Definition of rated voltage
The rated voltage of an inductor is the maximum voltage that can be applied to a terminal without causing arcing or dielectric breakdown. When it is higher than the maximum rated voltage, it will cause inter-turn insulation breakdown and short circuit, or the insulation breakdown of the winding to the iron core or to the frame.
Because there are many structural variables such as the number of turns, the type and thickness of copper wire insulation, the layering of the coil, the bending or forming across the lead, it is very difficult, if not impossible, to calculate the theoretical voltage limit of the inductor.
For example, there are some standard test methods to determine the rated voltage of insulated copper wires. The rated voltage is usually several hundred volts even if it is not thousands of volts. However, this rating is easily affected by the coil forming process, which is a necessary process for winding the inductor. Even in a strictly controlled manufacturing environment, copper wires are subject to stress, which can cause cracks or defects. Even at voltages well below the "catalog" rating of copper wires, small scratches on the copper wires can still cause arcing or breakdown. It is impractical to calculate ratings that include these variables.
High voltage (high potential) testing is not sufficient to determine the operating voltage of the inductor. High-voltage testing is used to determine primary-to-secondary isolation within a transformer and can be used to determine winding-to-case or winding-to-ground isolation. However, traditional high-voltage testing cannot be used to determine the rated voltage of the inductive terminal to terminal.
For the operation of the inductor, V = L × di / dt clearly implies that a large DC voltage (or AC line voltage) cannot be applied to the terminals of the inductor.

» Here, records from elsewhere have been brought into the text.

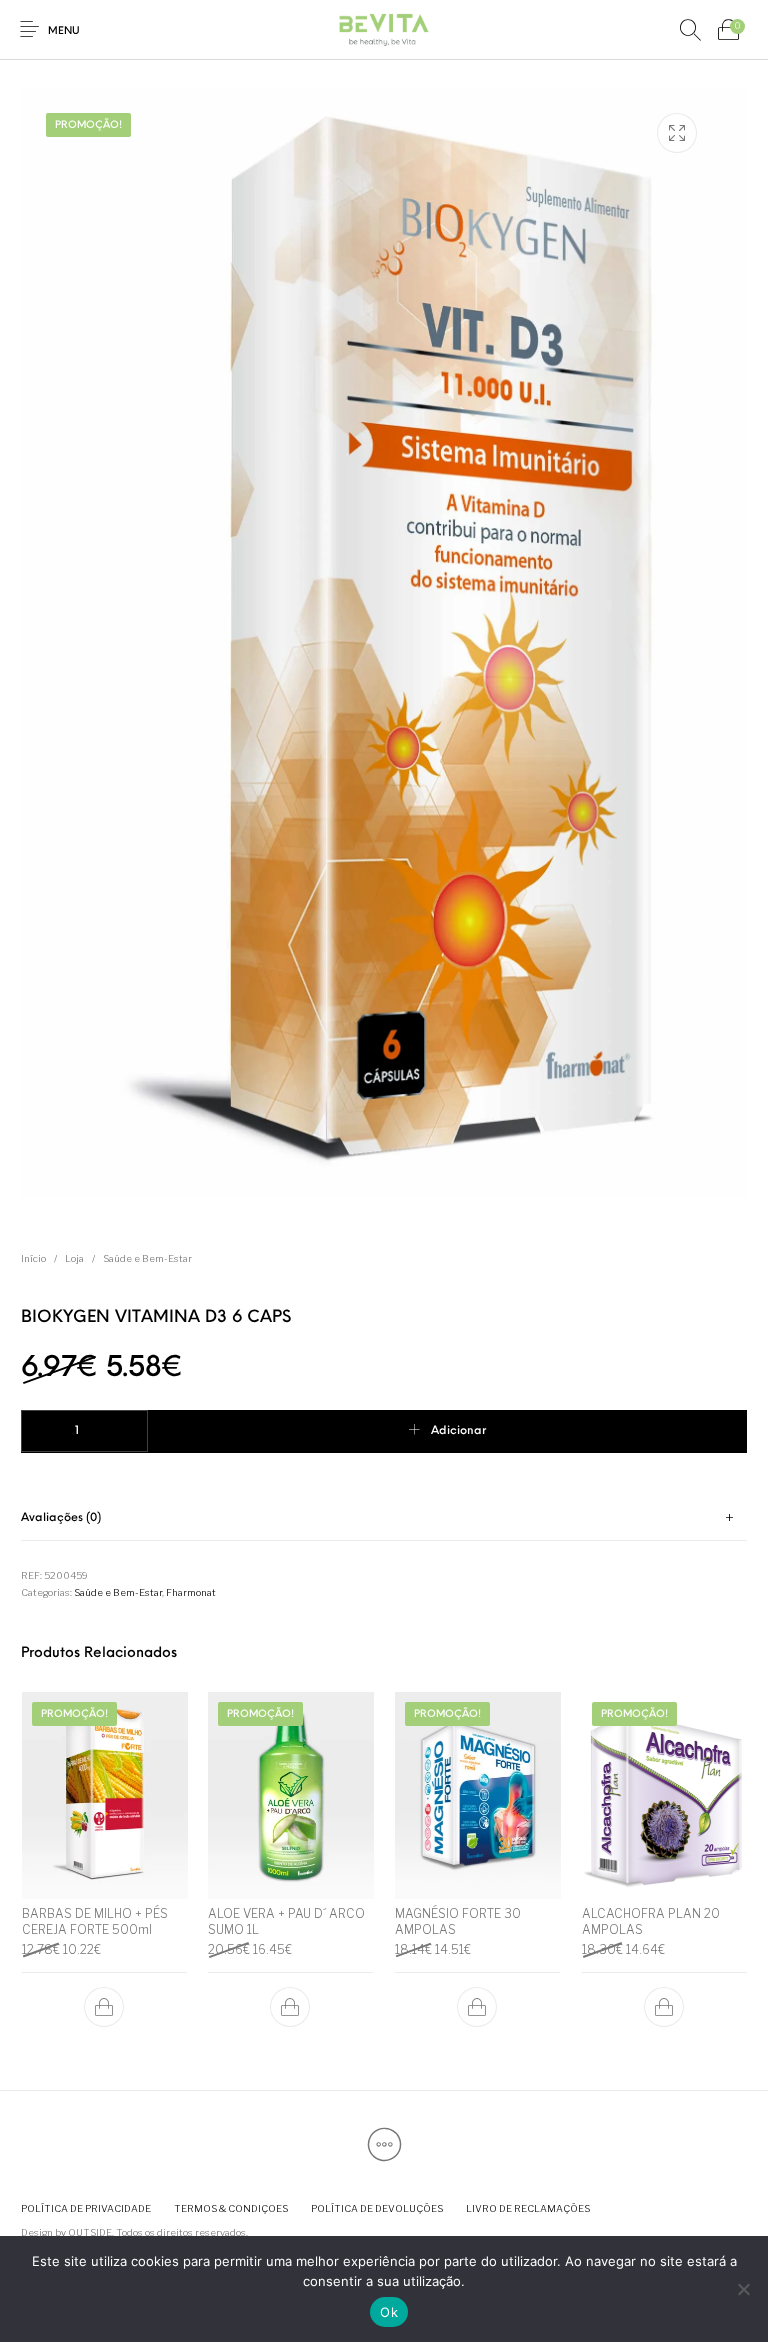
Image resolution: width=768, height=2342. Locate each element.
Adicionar (458, 1431)
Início (33, 1258)
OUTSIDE (90, 2232)
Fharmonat (191, 1592)
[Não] (743, 2289)
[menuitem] (85, 2208)
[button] (104, 2007)
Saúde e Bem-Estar (147, 1258)
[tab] (384, 1518)
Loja (74, 1258)
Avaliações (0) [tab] (61, 1518)
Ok (389, 2312)
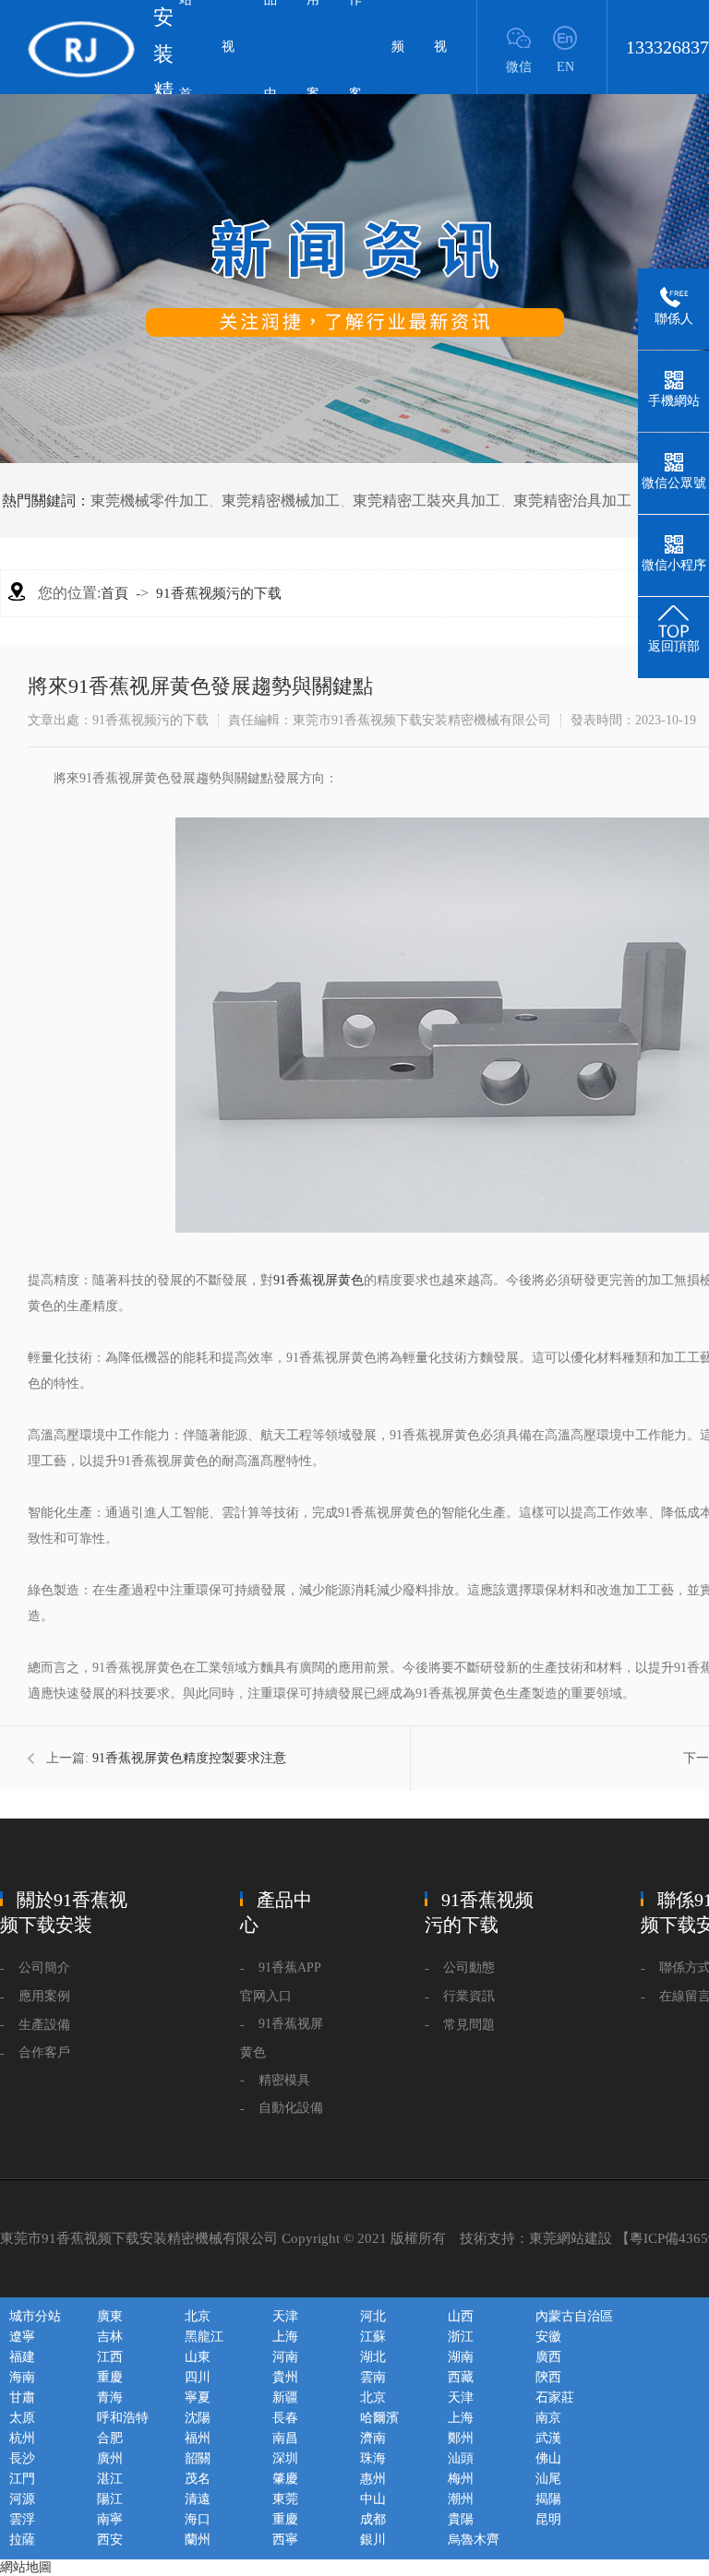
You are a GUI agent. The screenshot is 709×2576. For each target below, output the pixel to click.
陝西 (548, 2377)
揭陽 (548, 2499)
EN (565, 67)
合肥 (110, 2438)
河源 (22, 2499)
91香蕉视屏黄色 (318, 1280)
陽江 (110, 2499)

For example, the DC resistance rating of the 10μH power inductor MSS1038-103 is 0.035Ω. If the traditional 500 VDC high voltage test is performed on the terminals of the inductor, it is like adding 500V to a piece of copper wire with a resistance of 0.035Ω. According to Ohm's law, applying 500V to 0.035Ω requires a current source greater than 14,000 A. This is obviously impractical, and the problem lies here. The voltage breakdown test is actually determining when the high voltage will cause a short circuit. For traditional high-voltage testers, the inductor is already a short circuit!
In order to test insulation breakdown or arcing, it is necessary to induce voltage pulses, spikes, or oscillations in the inductor. This induced voltage or oscillation test is possible. This technology is widely accepted and there are commercial testers. However, the induced voltage depends on the ability of the inductor to store and maintain resonance energy, and is generally effective only when the inductance value is greater than 1mH, which excludes most inductors, except those designed for power frequency applications.

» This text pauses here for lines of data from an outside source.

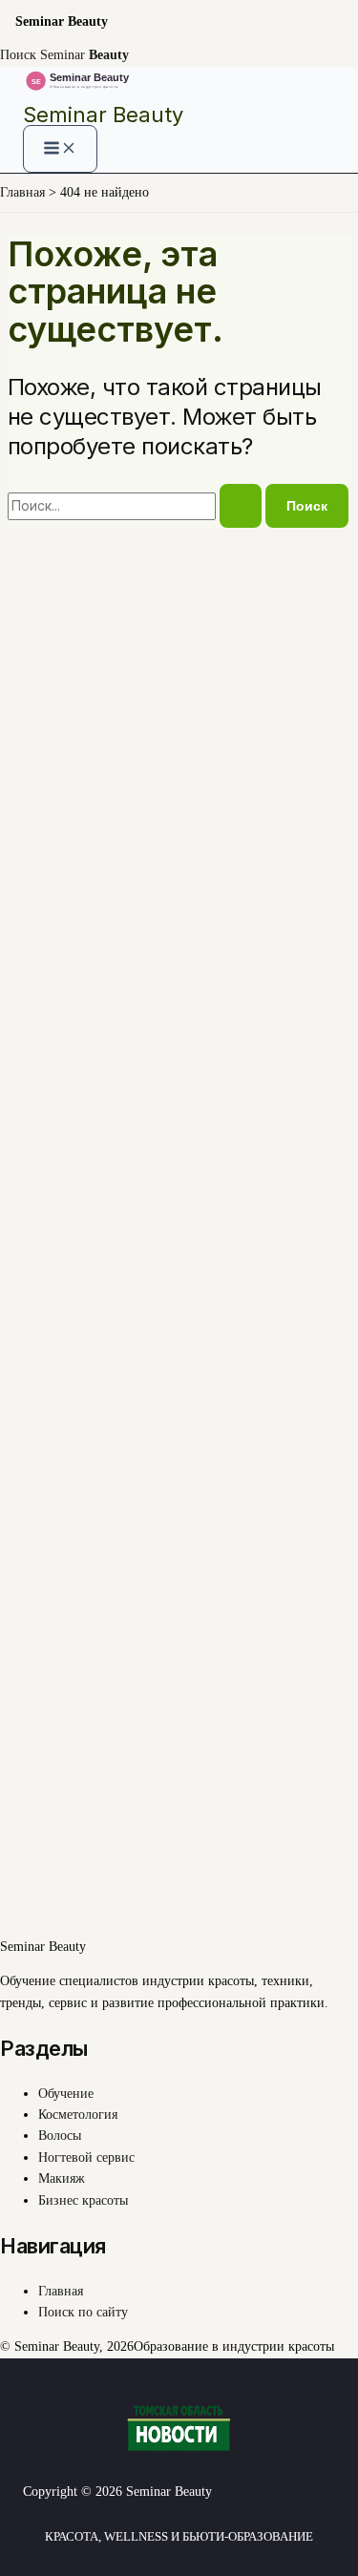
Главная (60, 2291)
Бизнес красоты (83, 2200)
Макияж (61, 2178)
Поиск (18, 55)
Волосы (59, 2135)
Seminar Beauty (103, 114)
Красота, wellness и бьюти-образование (179, 2536)
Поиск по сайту (83, 2312)
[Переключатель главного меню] (60, 149)
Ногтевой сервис (86, 2157)
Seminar (84, 55)
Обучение (66, 2093)
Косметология (77, 2114)
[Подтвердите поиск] (241, 506)
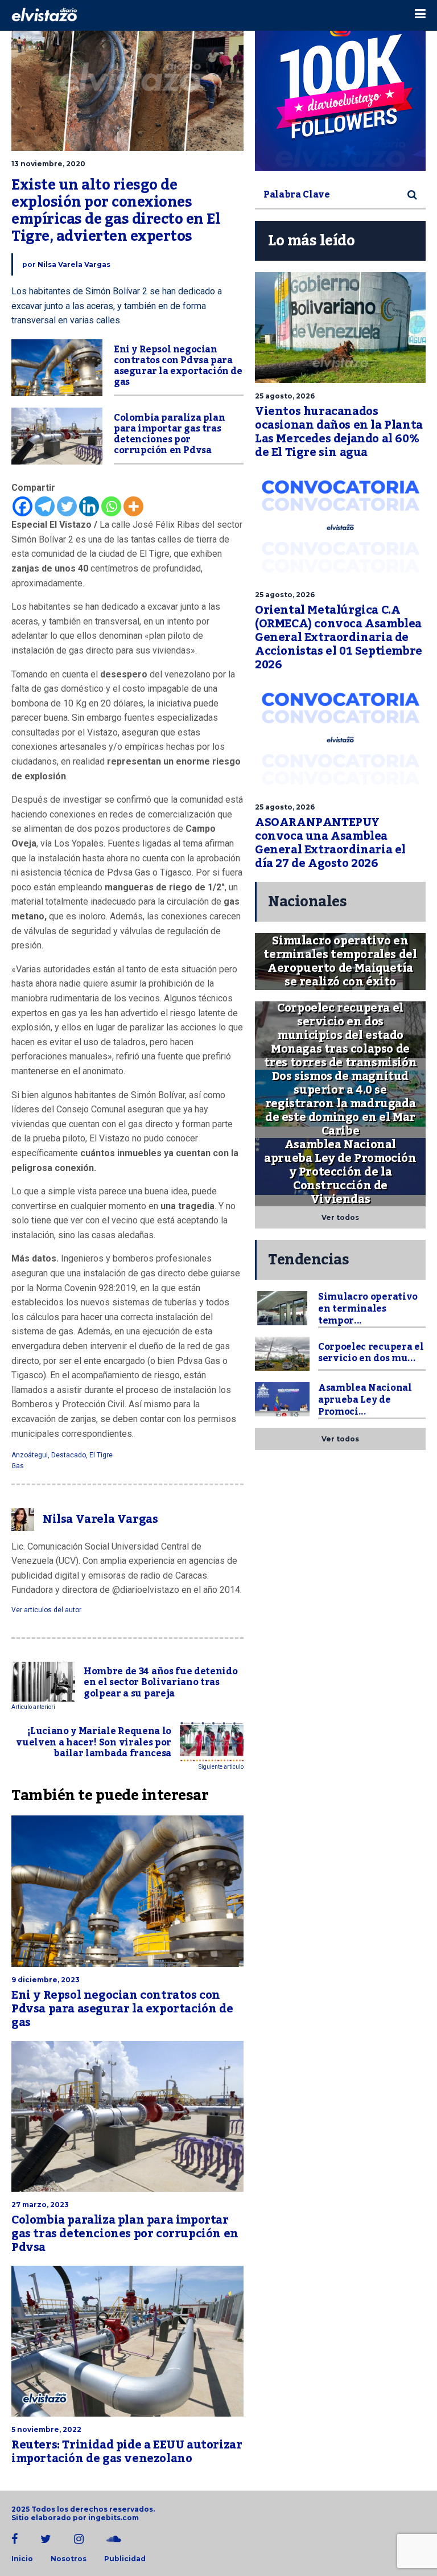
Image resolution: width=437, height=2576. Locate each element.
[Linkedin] (89, 506)
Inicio (22, 2559)
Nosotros (68, 2559)
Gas (17, 1466)
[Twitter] (67, 506)
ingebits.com (113, 2517)
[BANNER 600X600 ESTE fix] (340, 85)
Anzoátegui (29, 1455)
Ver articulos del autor (46, 1610)
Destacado (68, 1455)
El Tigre (101, 1455)
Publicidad (125, 2559)
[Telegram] (45, 506)
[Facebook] (22, 506)
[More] (133, 506)
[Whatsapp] (111, 506)
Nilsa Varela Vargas (74, 264)
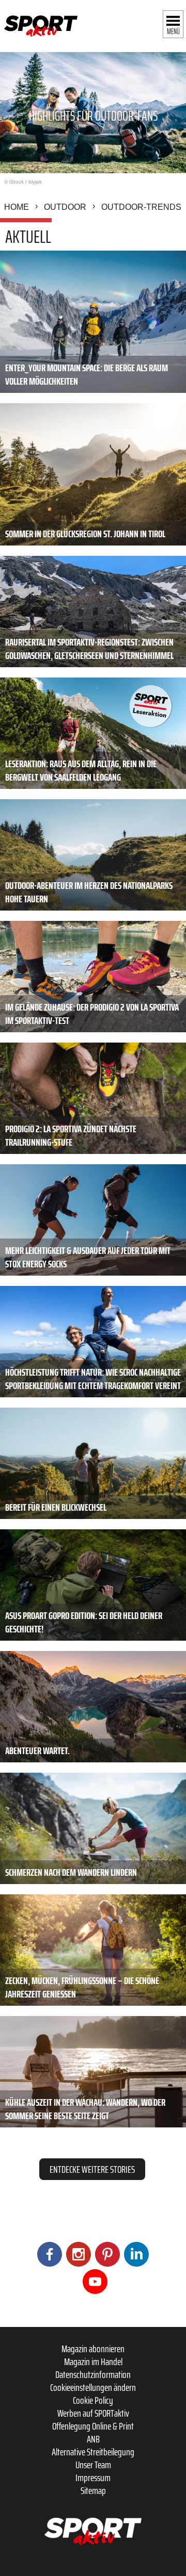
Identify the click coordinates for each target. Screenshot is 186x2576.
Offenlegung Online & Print (93, 2426)
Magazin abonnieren (93, 2348)
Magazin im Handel (93, 2361)
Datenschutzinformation (93, 2374)
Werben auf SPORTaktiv (93, 2413)
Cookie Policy (93, 2400)
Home (16, 207)
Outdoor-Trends (141, 207)
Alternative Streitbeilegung (93, 2451)
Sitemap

The induced voltage that the inductor can withstand depends on the type of copper wire insulation, the number of coil turns and layering, and other factors, such as the distance between the coil and the magnetic core, the distance between the terminals, and the insulation material such as CTI (Chinese interpreted as Relative leakage index). Therefore, even in the same series of inductors, the rated voltage of each inductor value will be different.
In addition, it is very difficult to infer and predict the actual insulation breakdown in a particular application based on the induced voltage test. Voltage arcs or breakdowns vary with environmental factors (such as dust or humidity) and operating conditions (such as pulse waveforms). A signal with a sharp rise time generally produces an arc at a lower voltage than a constant or slowly increasing voltage.

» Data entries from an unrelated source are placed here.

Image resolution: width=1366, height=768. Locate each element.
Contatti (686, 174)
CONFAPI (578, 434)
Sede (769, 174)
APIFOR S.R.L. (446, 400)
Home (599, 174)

From this point of view, choosing an inductor seems almost a matter of luck. The good news is that although all these factors make it difficult to test or calculate the rated voltage of an inductor, the rated voltage of an inductor is not necessary. Most applications require inductors to operate at very small operating voltages, usually only a few volts.
Remember that most inductors work by suppressing current rather than high-voltage induction. Almost all commercial inductors work without problems at a few volts or even tens of volts. Therefore, for most applications, the rated voltage of the inductor is not a problem.
For high-voltage inductive work applications of high-voltage lines or windings, it is necessary to consider the possibility of breakdown of the inductor winding. For these cases, it is recommended to discuss specific applications with the inductor designer or manufacturer and make a test plan to ensure the suitability of the inductor.